- **What you need to do**
Once the line with "Do Not Sell" is found in the entries below, print it and each following line exactly, stopping after the line with "アコー グループ (132, 2380)"; print nothing else.

- **Dataset entries**
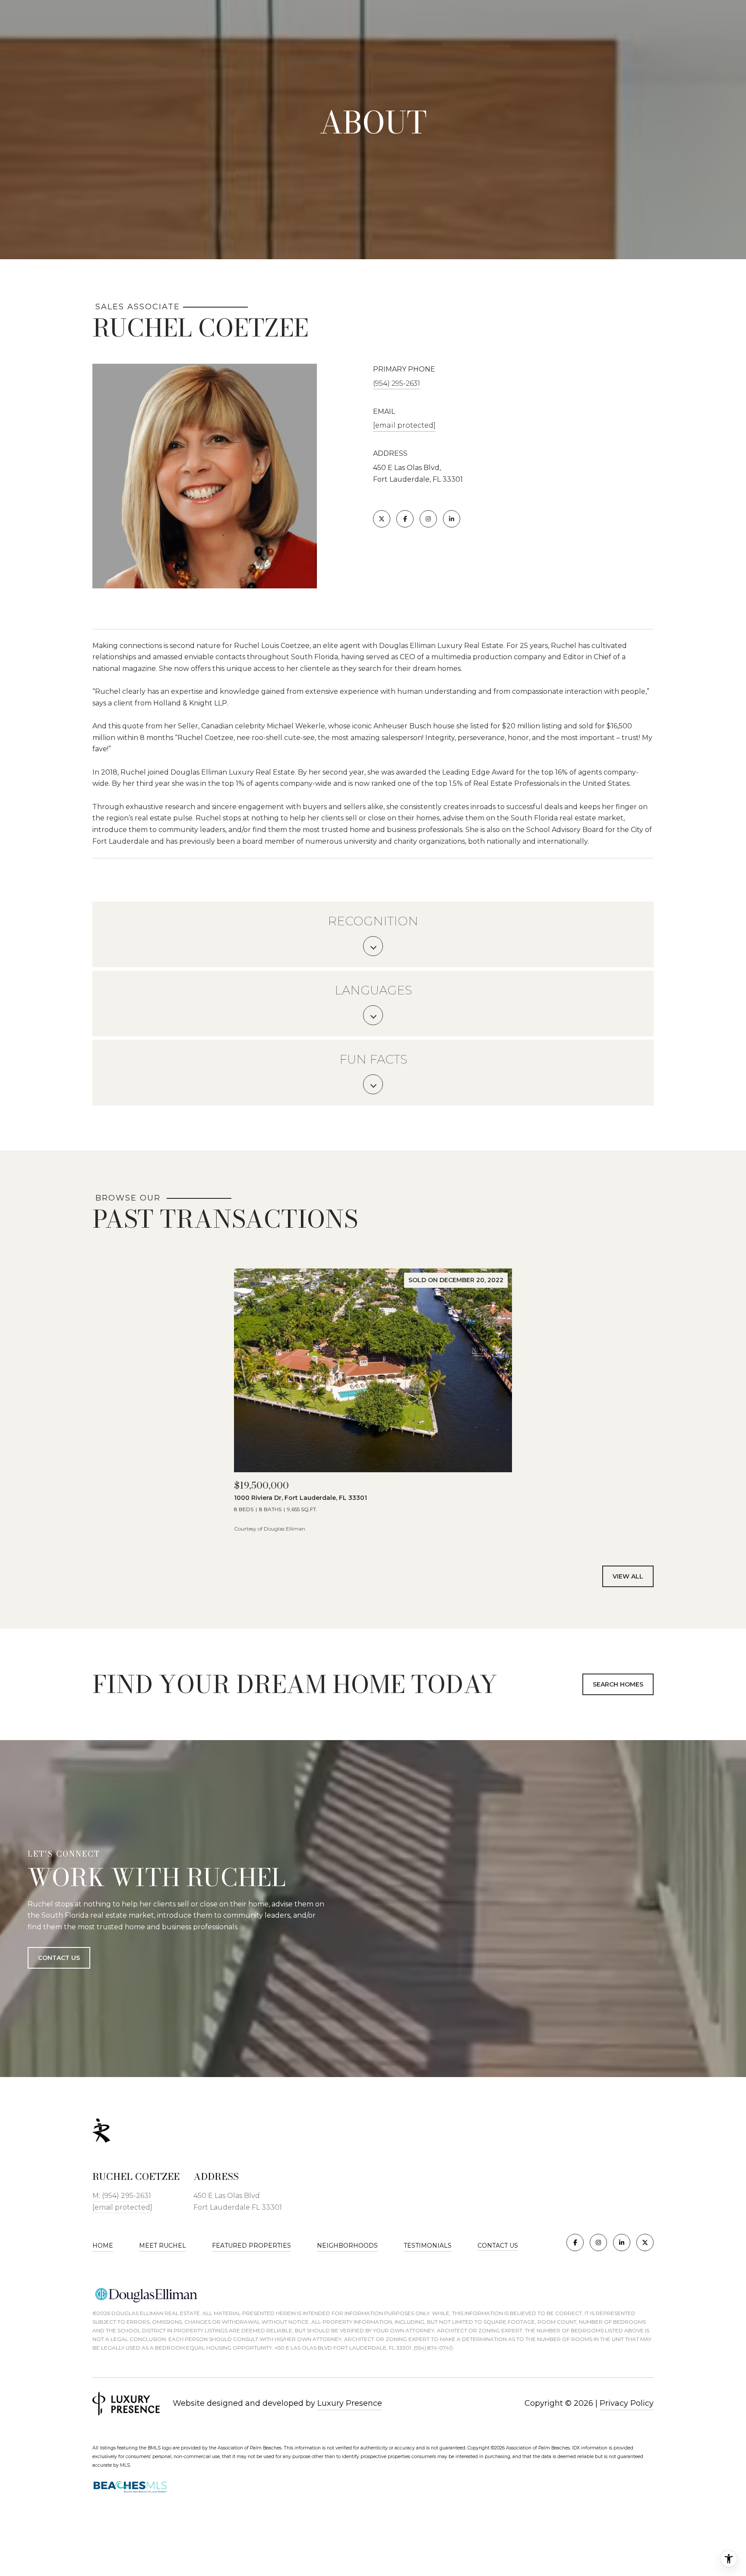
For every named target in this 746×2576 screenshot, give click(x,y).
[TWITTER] (381, 518)
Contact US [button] (59, 1957)
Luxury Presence (349, 2403)
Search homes (618, 1684)
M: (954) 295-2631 (121, 2196)
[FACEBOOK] (405, 518)
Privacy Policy (627, 2403)
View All (628, 1576)
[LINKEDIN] (451, 518)
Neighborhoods (347, 2245)
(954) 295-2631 (396, 383)
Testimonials (428, 2245)
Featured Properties (251, 2245)
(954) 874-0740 (433, 2347)
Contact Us (497, 2245)
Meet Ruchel (162, 2245)
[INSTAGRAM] (428, 518)
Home (102, 2245)
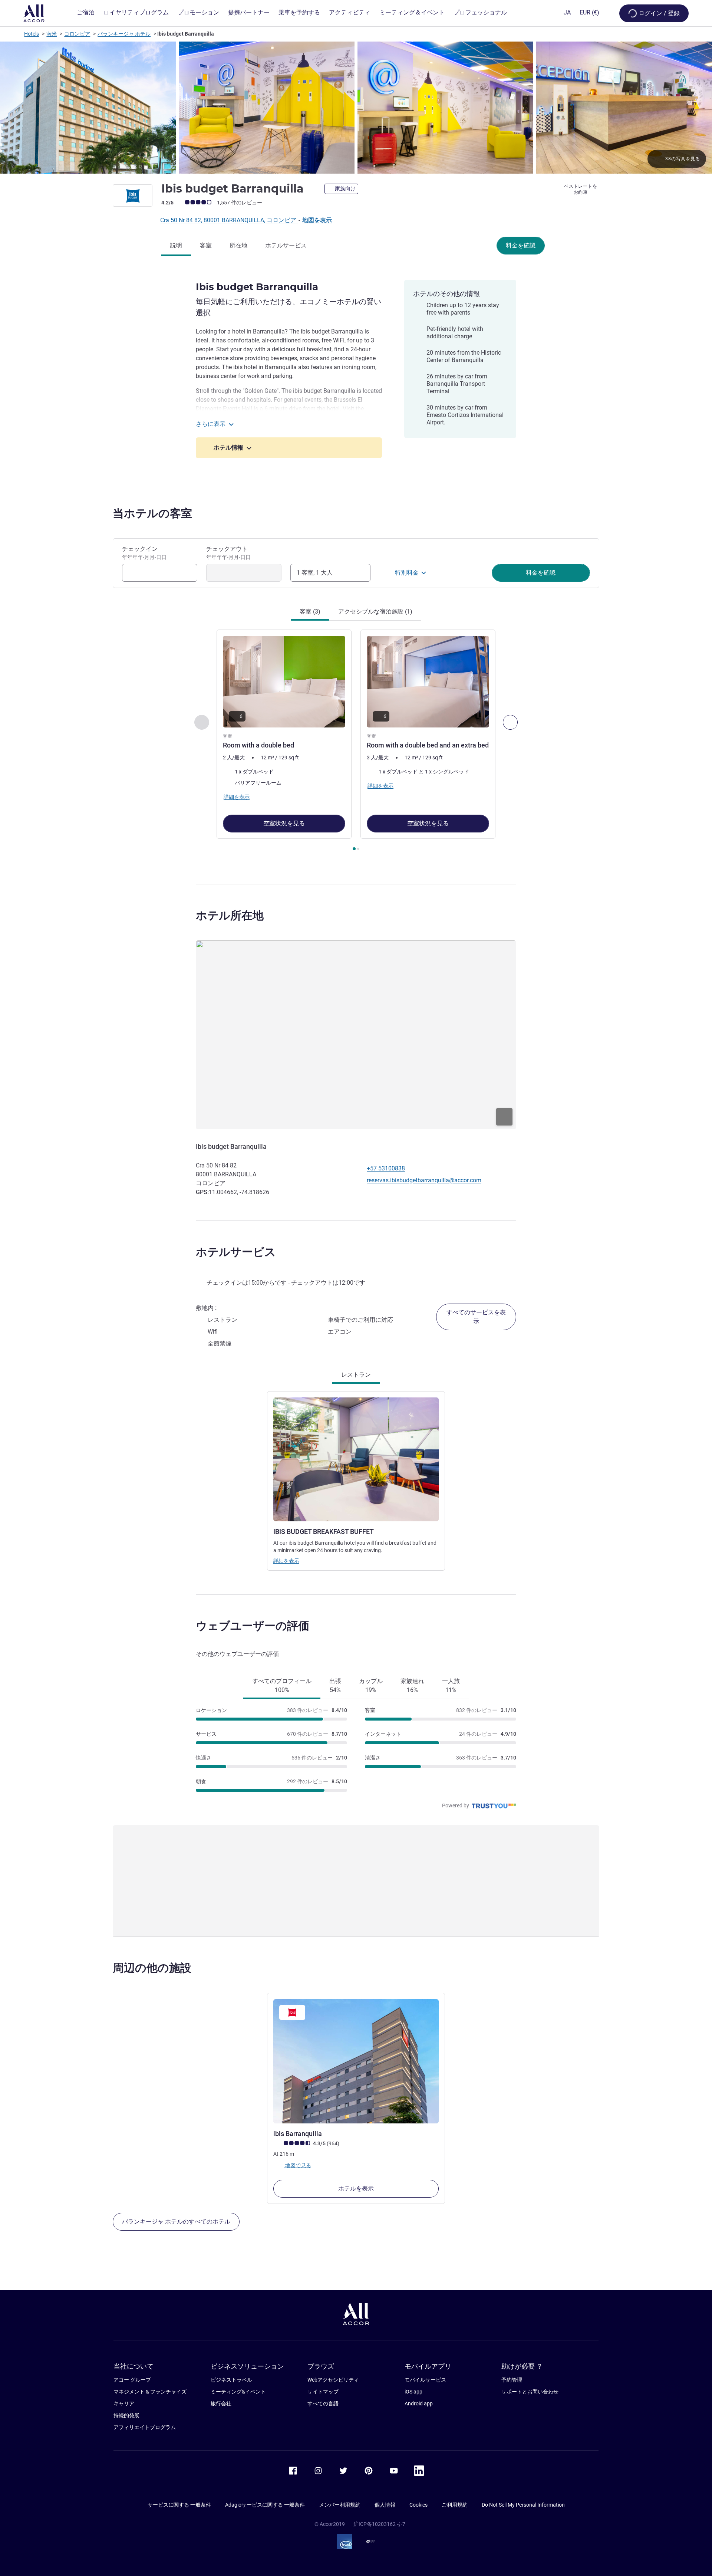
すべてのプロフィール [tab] (282, 1685)
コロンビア (77, 34)
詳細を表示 (286, 1561)
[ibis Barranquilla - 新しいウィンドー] (356, 2061)
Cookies (418, 2505)
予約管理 (511, 2380)
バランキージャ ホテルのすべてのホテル (176, 2221)
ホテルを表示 (356, 2188)
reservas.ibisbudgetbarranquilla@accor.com (424, 1180)
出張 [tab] (335, 1685)
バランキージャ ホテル (124, 34)
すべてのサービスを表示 (476, 1317)
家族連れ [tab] (412, 1685)
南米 (51, 34)
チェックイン (144, 552)
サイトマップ (323, 2392)
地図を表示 (317, 220)
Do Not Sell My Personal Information (523, 2505)
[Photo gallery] (356, 108)
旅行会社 (221, 2403)
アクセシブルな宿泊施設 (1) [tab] (375, 611)
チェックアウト (228, 552)
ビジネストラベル (231, 2380)
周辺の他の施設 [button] (152, 1968)
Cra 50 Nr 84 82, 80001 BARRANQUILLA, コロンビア (229, 220)
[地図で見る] (356, 1034)
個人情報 (385, 2505)
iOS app (413, 2392)
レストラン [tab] (356, 1374)
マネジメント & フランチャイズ (150, 2392)
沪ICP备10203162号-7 (379, 2524)
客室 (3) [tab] (310, 611)
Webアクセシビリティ (333, 2380)
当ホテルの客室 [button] (152, 513)
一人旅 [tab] (451, 1685)
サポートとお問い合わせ (529, 2392)
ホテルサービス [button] (236, 1252)
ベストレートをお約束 (580, 189)
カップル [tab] (371, 1685)
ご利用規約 (455, 2505)
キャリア (123, 2403)
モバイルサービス (425, 2380)
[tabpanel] (356, 741)
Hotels (31, 34)
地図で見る (297, 2165)
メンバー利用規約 (339, 2505)
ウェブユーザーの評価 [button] (252, 1626)
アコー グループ (132, 2380)
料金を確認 (520, 245)
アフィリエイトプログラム (144, 2427)
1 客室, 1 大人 (315, 572)
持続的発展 (126, 2415)
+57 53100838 (386, 1168)
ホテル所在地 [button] (230, 915)
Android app (419, 2403)
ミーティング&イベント (238, 2392)
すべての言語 (323, 2403)
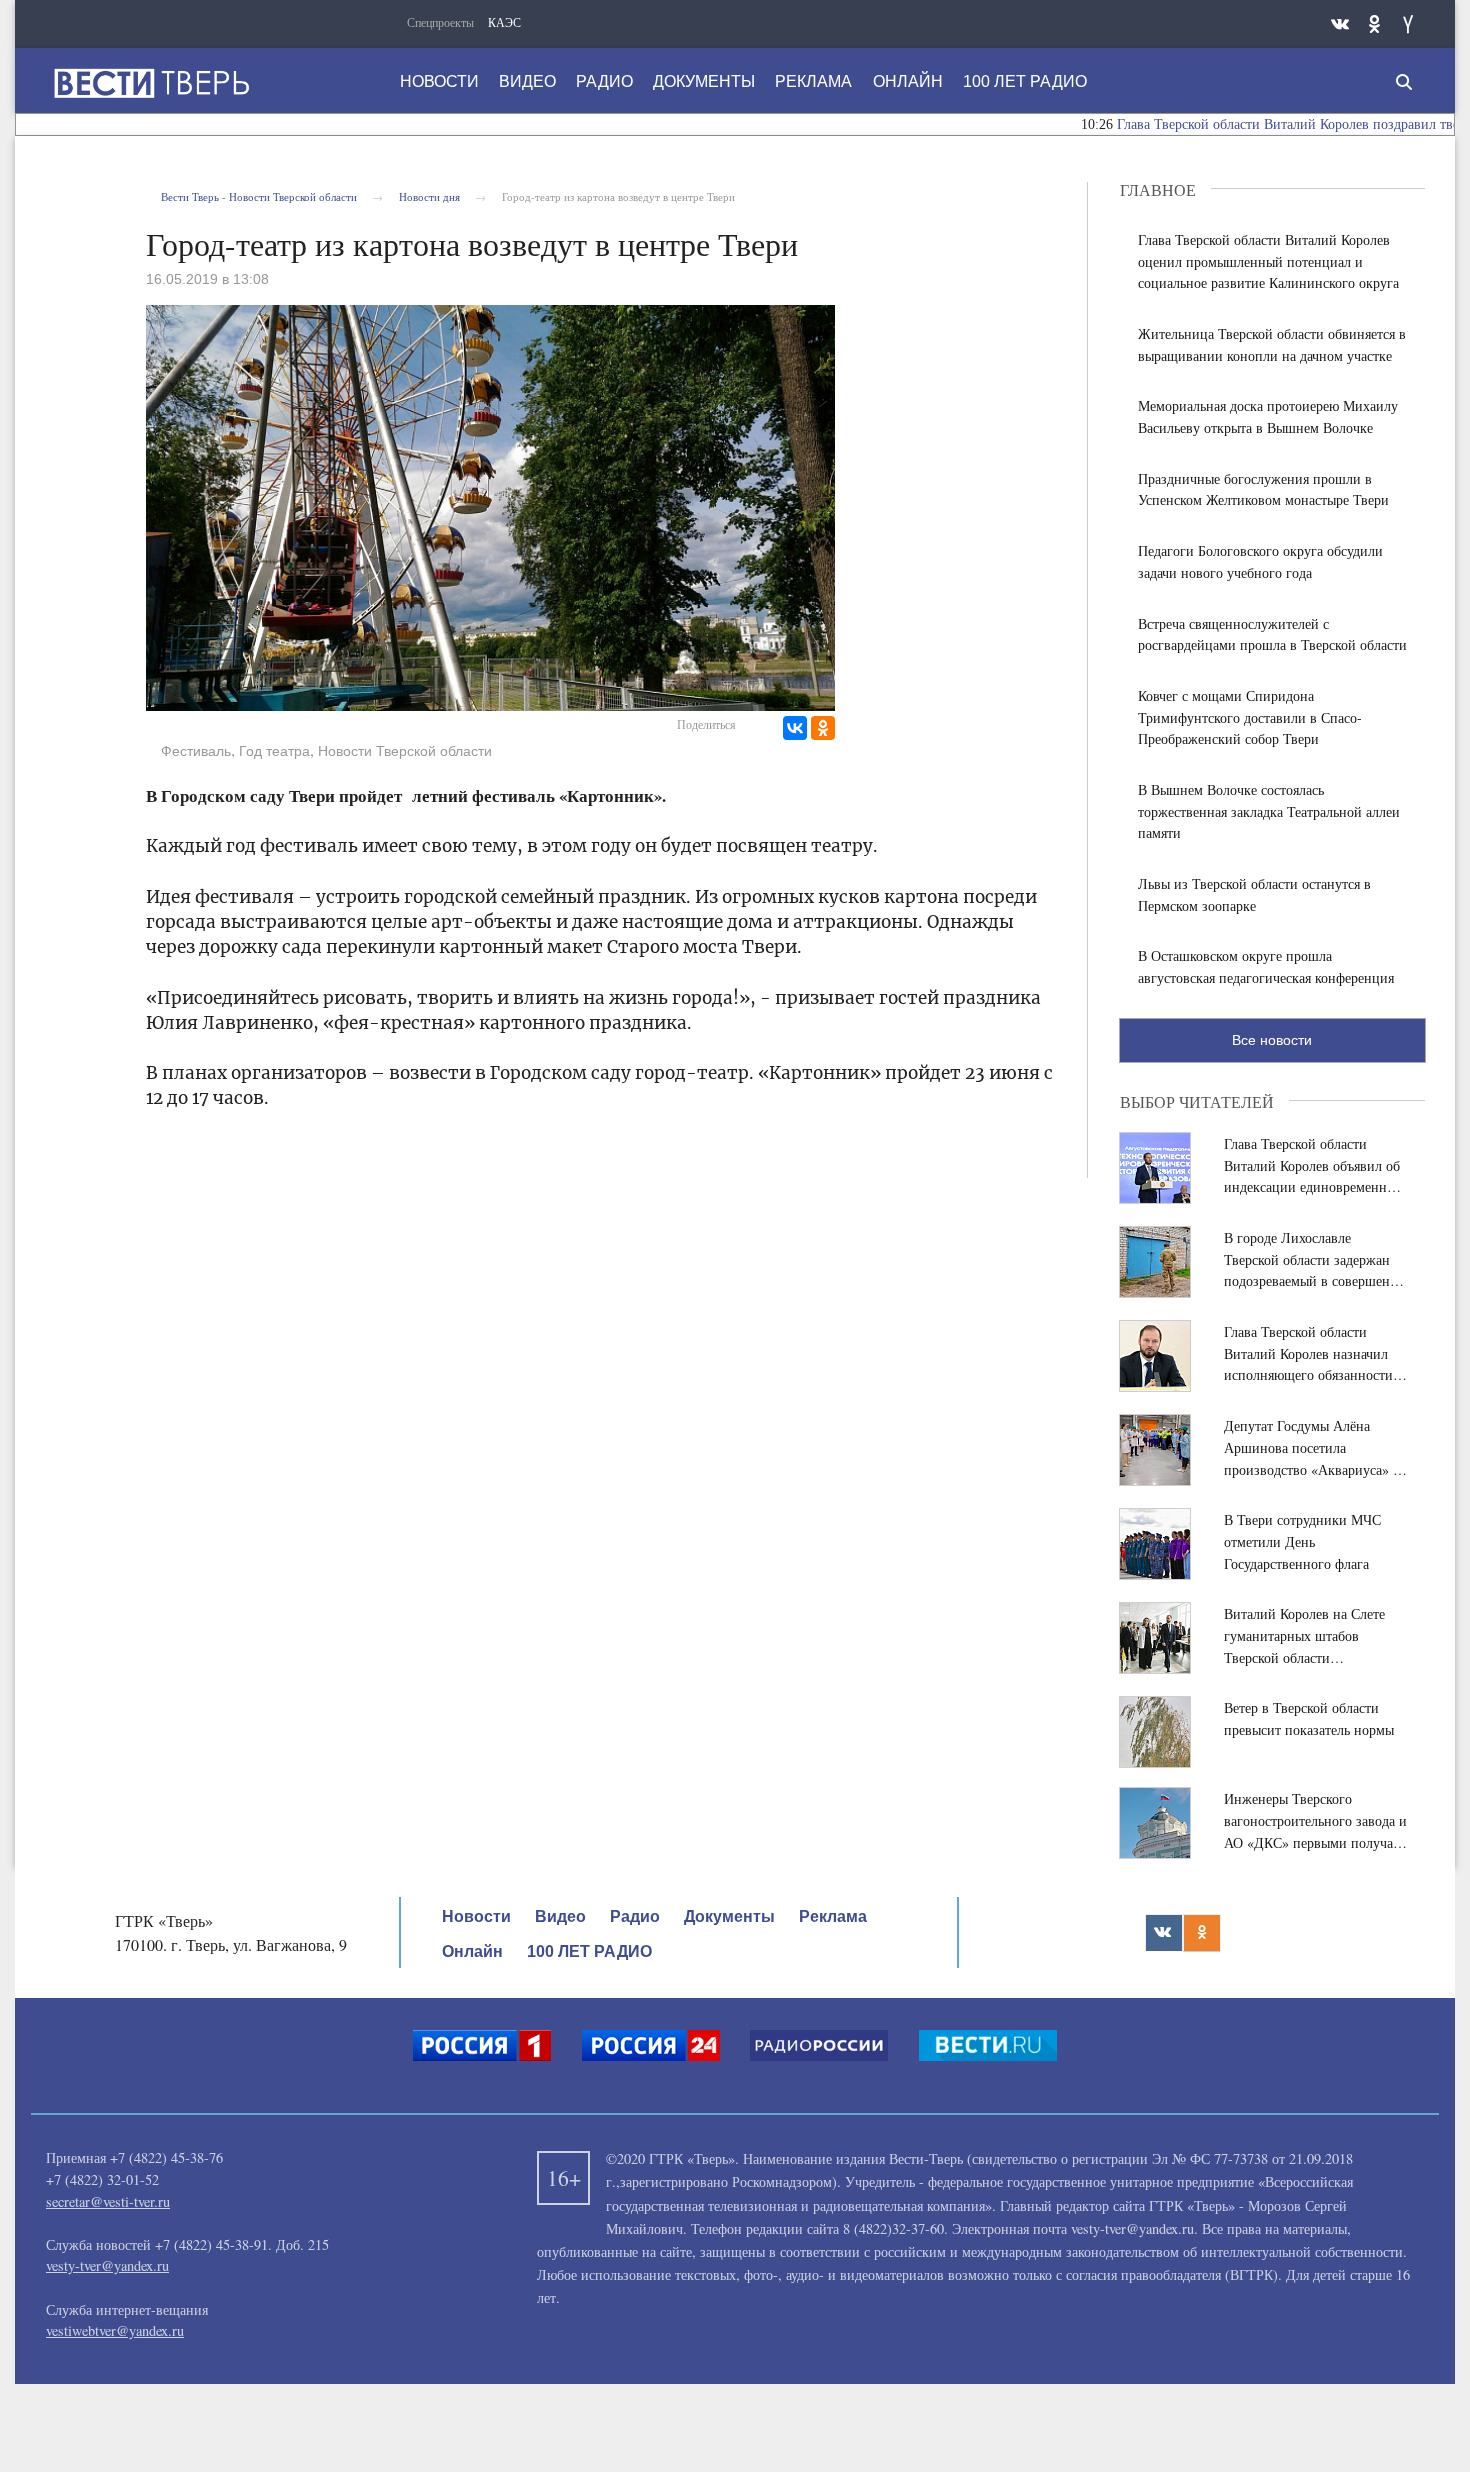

- **Written solution**
Do Not Sell My Personal Information (523, 2505)
[Photo gallery] (356, 108)
旅行会社 (221, 2403)
アクセシブルな宿泊施設 (1) [tab] (375, 611)
チェックアウト (228, 552)
ビジネストラベル (231, 2380)
周辺の他の施設 [button] (152, 1968)
Cra 50 Nr 84 82, 80001 BARRANQUILLA, コロンビア (229, 220)
[地図で見る] (356, 1034)
個人情報 (385, 2505)
iOS app (413, 2392)
レストラン [tab] (356, 1374)
マネジメント & フランチャイズ (150, 2392)
沪ICP备10203162号-7 (379, 2524)
客室 (3) [tab] (310, 611)
Webアクセシビリティ (333, 2380)
当ホテルの客室 [button] (152, 513)
一人旅 [tab] (451, 1685)
サポートとお問い合わせ (529, 2392)
ホテルサービス [button] (236, 1252)
ベストレートをお約束 (580, 189)
カップル [tab] (371, 1685)
ご利用規約 (455, 2505)
キャリア (123, 2403)
モバイルサービス (425, 2380)
[tabpanel] (356, 741)
Hotels (31, 34)
地図で見る (297, 2165)
メンバー利用規約 (339, 2505)
ウェブユーザーの評価 [button] (252, 1626)
アコー グループ (132, 2380)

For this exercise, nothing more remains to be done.